The one thing that caught my attention aside from the lack of the shit head, was the lack of ring on her left hand. My insides did a little dance and I mentally kicked myself because I was feeling extremely giddy like a little girl on Christmas day after getting a new Barbie doll or some shit like that.
She turned her head to look at me. "Edward, I didn't expect to see you here," she said quietly and the look on her face told me she was ready to rip someone's head off, tear them to pieces and burn them. I really hope that someone wasn't me.
"Yeah I came round to see mom. Is she here?" I asked still standing awkwardly at the entrance to the kitchen.
"Esme and Alice took Sophie to the zoo and much to my dismay shopping. I swear they're going to spoil her to death. Alice has already turned our daughter into a shopping addict already." Bella said and I absolutely loved how she said our daughter. I really liked the sound of that. "Anyways they won't be back for a few hours."
She furrowed her eyebrows at me and eventually sighed, "Would you please just sit down. This is your house and you look like you don't belong here."
I entered the kitchen and took a seat on one of the stools by the island in the centre of the kitchen. An awkward silence set in and I eventually broke it because it became too much to stand.
"So, we have a daughter," I said, still reeling from the revelation a matter of hours later.
"Yeah about that, I'm really sorry about….," she paused for a moment before carrying on, "how it came out. I was going to ease you into it especially since I know Alice told you I'd had a miscarriage."

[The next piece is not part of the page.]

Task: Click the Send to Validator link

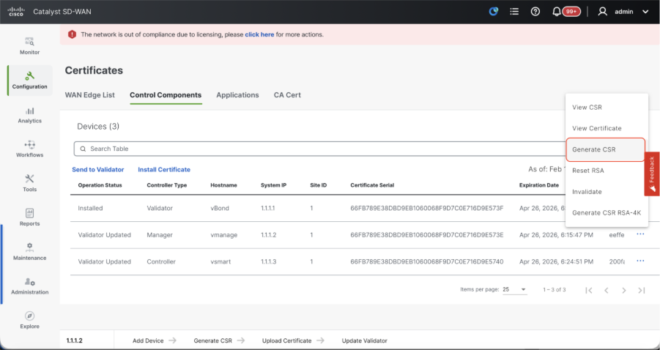Action: click(97, 170)
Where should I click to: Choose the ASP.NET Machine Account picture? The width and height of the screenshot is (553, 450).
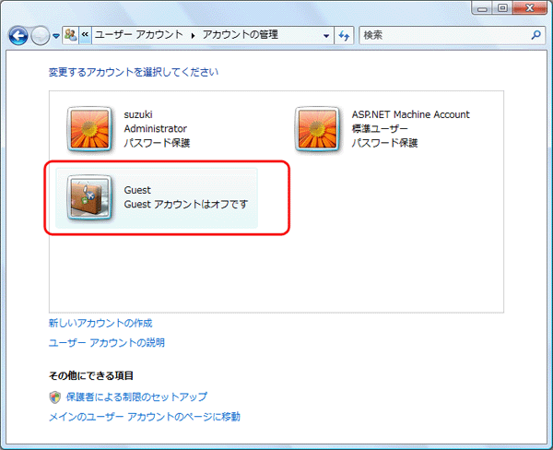(318, 128)
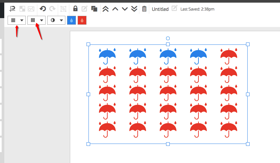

"Yeah Alice was pretty pissed at me. She still hasn't more than one word requests to me since that day and she hasn't spoken to me at all since we graduated," I said interrupting her, and the look on her face was so clearly filled with guilt. "Hey hey, Bella don't internally beat yourself up over it. Even if we haven't seen each other in years I can still tell, and it was my fault. I shouldn't have been an asshole and should've trusted you." I told her.
"I'm sorry," she said quietly even though it was written all over her face. "I shouldn't have kept you from Sophie."
"It's in the past, and I was fucked up at the time. And as much as I hate to admit it I probably still wouldn't have believed you," I said knowing I was speaking the truth. I was such a self obsessed and conceited asshole back then and shewould've continually played on my insecurities.
"Stop blaming yourself it was as more my fault than yours and you know it. Now can I please carry on with my story otherwise I'll probably chicken out and I don't want that. I need to tell you everything and then you will see just how much of a bitch I was keeping her from you." she rushed out.
"Bella I could never think of you like that," I said, resisting the urge to cup her face. There would (hopefully) be a time for that in the future but right now we weren't in any position for any sort of intimate touches no matter how innocent.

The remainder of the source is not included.